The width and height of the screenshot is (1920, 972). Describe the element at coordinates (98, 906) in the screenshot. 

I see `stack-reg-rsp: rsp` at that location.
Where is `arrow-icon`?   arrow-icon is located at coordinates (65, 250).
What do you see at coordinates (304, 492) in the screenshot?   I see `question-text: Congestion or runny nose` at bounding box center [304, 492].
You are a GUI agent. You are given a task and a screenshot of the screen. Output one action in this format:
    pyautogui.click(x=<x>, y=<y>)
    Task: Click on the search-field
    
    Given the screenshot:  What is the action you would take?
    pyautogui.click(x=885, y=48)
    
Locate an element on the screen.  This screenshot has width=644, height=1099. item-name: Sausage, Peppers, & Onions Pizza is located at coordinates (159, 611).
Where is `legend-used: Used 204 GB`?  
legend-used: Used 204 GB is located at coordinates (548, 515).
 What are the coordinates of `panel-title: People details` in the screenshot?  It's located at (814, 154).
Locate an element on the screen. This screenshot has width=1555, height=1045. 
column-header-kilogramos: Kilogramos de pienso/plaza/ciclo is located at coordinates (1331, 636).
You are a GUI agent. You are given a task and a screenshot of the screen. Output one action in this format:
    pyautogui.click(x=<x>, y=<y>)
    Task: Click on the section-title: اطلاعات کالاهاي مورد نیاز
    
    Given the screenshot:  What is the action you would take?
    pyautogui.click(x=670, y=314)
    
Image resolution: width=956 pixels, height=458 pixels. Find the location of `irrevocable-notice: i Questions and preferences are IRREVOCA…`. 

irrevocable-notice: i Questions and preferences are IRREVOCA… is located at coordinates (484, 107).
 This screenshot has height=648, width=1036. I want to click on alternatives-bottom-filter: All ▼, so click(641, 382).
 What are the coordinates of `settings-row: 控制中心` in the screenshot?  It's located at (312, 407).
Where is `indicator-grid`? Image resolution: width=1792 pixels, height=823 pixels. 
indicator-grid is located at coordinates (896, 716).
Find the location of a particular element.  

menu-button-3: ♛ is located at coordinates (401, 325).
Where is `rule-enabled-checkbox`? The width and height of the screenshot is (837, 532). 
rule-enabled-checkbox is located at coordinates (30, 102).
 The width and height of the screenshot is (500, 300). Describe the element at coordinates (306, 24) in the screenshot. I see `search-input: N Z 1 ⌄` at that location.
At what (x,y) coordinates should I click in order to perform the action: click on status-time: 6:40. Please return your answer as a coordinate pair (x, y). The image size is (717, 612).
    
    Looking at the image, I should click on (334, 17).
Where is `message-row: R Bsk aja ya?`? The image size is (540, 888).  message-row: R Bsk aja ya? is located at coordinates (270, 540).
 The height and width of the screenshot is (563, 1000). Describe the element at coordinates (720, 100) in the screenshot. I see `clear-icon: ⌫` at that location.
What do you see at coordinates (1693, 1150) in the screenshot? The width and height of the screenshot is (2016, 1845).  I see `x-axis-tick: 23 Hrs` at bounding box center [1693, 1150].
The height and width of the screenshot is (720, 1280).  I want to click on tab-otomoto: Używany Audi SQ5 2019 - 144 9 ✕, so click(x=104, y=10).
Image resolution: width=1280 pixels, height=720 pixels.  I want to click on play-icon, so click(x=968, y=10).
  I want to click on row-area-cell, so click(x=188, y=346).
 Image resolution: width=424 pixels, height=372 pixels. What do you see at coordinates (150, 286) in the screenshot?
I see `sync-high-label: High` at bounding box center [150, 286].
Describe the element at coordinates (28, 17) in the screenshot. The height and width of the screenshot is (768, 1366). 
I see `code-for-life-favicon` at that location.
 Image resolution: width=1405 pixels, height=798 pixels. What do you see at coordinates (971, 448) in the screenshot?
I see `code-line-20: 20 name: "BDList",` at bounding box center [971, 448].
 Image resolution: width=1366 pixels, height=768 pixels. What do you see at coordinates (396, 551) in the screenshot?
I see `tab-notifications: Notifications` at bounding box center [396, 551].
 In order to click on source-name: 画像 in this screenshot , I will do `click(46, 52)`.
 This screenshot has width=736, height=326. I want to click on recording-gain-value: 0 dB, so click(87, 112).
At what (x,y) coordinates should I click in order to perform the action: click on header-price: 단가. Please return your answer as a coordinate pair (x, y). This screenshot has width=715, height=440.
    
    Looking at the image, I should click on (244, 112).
########################################
▶ **TO-DO ITEM**
Copy out the material from the line with "at (312, 407)." to the line with "indicator-grid is located", both included, exactly as they appear.

▶ **FINAL ANSWER**
 What are the coordinates of `settings-row: 控制中心` in the screenshot?  It's located at (312, 407).
Where is `indicator-grid`? Image resolution: width=1792 pixels, height=823 pixels. 
indicator-grid is located at coordinates (896, 716).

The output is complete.